▶ Data records
____

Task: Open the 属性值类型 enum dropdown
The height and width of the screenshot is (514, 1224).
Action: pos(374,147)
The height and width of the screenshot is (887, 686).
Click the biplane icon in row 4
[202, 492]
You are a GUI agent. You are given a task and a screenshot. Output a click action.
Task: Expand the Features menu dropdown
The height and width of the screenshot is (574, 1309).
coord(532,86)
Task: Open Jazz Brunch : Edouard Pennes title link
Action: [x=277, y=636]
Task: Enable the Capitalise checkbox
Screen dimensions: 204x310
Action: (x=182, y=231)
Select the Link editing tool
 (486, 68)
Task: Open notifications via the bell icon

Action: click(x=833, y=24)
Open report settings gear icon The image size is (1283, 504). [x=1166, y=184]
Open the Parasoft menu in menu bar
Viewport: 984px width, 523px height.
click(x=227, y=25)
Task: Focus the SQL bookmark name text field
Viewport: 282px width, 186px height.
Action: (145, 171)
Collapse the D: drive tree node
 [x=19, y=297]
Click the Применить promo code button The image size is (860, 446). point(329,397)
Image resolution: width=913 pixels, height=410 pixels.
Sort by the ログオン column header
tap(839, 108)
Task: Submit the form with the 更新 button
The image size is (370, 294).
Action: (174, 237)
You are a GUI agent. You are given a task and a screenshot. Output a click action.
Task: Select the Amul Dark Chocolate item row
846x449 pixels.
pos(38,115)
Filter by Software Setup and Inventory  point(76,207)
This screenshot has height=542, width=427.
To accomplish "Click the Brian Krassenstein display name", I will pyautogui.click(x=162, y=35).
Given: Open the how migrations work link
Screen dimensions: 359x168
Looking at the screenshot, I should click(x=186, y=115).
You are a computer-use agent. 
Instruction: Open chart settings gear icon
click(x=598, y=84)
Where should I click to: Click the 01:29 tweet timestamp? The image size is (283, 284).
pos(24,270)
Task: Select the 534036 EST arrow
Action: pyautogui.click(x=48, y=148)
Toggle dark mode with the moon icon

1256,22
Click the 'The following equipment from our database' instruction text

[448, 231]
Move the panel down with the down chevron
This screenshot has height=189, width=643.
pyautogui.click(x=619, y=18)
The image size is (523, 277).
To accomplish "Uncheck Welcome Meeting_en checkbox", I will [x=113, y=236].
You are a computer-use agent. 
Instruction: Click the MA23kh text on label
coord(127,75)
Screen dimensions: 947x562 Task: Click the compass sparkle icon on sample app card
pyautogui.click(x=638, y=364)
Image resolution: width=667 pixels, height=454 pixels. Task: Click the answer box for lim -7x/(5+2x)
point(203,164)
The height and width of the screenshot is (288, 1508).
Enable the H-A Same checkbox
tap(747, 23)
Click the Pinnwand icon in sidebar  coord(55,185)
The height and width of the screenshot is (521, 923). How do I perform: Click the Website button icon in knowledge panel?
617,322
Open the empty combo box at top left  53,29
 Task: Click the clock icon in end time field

____

▶ Work instruction
The line containing "Click the Pinnwand" and every line after it, through the end of the records, should be repeated exactly and alone.

▶ Final answer
Click the Pinnwand icon in sidebar  coord(55,185)
The height and width of the screenshot is (521, 923). How do I perform: Click the Website button icon in knowledge panel?
617,322
Open the empty combo box at top left  53,29
 Task: Click the clock icon in end time field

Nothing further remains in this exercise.